(Items drawn from a data source)
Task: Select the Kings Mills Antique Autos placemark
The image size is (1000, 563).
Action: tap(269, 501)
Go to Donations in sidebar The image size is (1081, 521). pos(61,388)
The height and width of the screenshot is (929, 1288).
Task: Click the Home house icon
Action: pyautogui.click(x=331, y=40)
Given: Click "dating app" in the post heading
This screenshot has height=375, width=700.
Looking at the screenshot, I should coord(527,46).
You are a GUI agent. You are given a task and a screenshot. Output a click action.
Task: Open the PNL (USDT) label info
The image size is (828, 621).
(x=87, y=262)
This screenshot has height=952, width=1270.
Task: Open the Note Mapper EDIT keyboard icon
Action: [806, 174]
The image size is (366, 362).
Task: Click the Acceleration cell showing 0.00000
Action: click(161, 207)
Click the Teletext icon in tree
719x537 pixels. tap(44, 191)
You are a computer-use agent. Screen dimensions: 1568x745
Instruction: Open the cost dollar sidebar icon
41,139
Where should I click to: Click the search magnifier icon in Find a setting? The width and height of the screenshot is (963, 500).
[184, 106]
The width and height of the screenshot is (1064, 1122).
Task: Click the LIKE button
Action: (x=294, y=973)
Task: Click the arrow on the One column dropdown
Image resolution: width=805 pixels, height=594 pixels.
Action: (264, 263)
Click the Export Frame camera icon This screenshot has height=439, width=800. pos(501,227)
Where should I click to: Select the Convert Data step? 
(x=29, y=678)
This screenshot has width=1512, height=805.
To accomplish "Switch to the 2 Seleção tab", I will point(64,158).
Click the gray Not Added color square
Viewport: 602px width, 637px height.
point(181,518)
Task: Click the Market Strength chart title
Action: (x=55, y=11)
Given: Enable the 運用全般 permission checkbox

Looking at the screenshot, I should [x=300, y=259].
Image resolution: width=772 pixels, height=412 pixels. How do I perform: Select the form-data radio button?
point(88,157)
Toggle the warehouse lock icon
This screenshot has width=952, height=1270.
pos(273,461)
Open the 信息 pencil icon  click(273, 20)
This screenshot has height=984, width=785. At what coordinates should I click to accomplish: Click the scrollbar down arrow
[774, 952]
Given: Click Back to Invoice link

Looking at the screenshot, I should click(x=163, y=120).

Given problem:
Return, unchanged, the items from the line with "Click the Export" up to and including the line with "(x=29, y=678)".

Result of this task:
Click the Export Frame camera icon This screenshot has height=439, width=800. pos(501,227)
Where should I click to: Select the Convert Data step? 
(x=29, y=678)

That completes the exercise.